## DATASET
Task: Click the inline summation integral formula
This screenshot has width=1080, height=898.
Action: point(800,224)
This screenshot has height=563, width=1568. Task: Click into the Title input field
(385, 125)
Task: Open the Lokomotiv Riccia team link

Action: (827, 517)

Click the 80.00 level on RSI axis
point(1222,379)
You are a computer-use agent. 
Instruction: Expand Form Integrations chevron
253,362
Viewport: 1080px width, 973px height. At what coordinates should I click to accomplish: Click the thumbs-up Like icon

## EXERCISE PROMPT
Pull out each line of the records that contains the word "Task", and copy those lines in full.

## ANSWER BELOW
Task: Click the inline summation integral formula
This screenshot has height=563, width=1568. Task: Click into the Title input field
Task: Open the Lokomotiv Riccia team link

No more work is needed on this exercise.